Metro Council President Tom Hughes said at Thursday's council meeting the agreement was reached Tuesday.
A rendering of one of four proposals by Mortenson Development. This proposal calls for one large hotel to be built north of the Oregon Convention Center.
The four-party agreement included representatives from UNITE HERE Local 8, which represents hotel workers in Seattle and Portland, and the companies collaborating to pursue the hotel project, which would add as many as 600 hotel rooms near the convention center. The negotiations for the labor peace agreement took about six weeks.
UNITE HERE has been locked in a worldwide dispute with Hyatt, the proposed hotel's owner, about union representation at most of its properties. But elected officials overseeing the planning of the convention center hotel stressed earlier this year that any hotel operator would need to reach a deal to have a labor peace agreement.
UNITE HERE senior researcher Nischit Hegde said the agreement ensures there won't be any economic actions or boycotts against the hotel when it opens.
"It's an opportunity for folks to decide, without intimidation, whether or not they want to join a union," Hegde said of the labor peace agreement.
Hegde said the hotel workers' union will now step back until the project is completed.
"Once the thing gets built, we don't have any say in who gets hired," she said. "Our direct work on this hotel will really start again once the hotel is opened."
That is expected in late 2015, according to the Mortenson Development proposal. Mortenson is proposing to build the hotel project.
Metro representatives stressed that the deal doesn't mean the hotel would be a union property, but it does spell out the process under which the hotel's union status will be decided. Messages to Hyatt's local public relations firm, left at 4:15 p.m., were not immediately returned.
The agreement gives Metro, the Portland Development Commission and Multnomah County the green light to begin negotiations with Mortenson, which is proposing to build as many as 600 hotel rooms and sell the property to Hyatt to operate as a Hyatt Regency-branded facility.
The key piece for the public partners to now negotiate: Money.
In exchange for guaranteeing that hotel rooms will be available for future conventions, and building a hotel near the convention center instead of somewhere else in Portland, the government partners pushing the project would have to offer some cash up front to get those concessions.
Hyatt's initial proposal called for those incentives to be $10 million to $23 million.
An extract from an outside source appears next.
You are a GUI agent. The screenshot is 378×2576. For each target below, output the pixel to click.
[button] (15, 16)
The hotel chain's proposal also calls for local room taxes from the property's rooms to be rebated back to the property for 30 years, which Mortenson estimated would bankroll $111 million of the property's development costs.
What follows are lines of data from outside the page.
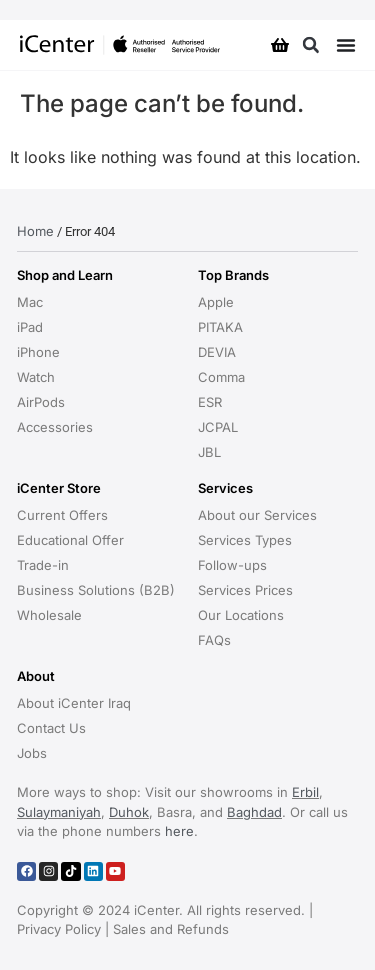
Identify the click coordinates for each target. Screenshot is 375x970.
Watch (36, 377)
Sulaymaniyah (59, 812)
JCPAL (218, 427)
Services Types (245, 540)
"This project will create several hundred very good temporary construction jobs and about 450 good paying family-wage hotel jobs, so I'm really pleased they've gotten that labor peace agreement that ensures that will happen," Hughes said at Thursday's council meeting.
If the parties reach an agreement on public financing, it would have to be approved by the Portland City Council, Portland Development Commission and the Metro Council. The Multnomah County Commission could also need to sign off on some of the project's financials if they involve county taxes, such as the room tax.
"We see it as an opportunity for really good middle class jobs, and we're excited about it," Hegde said.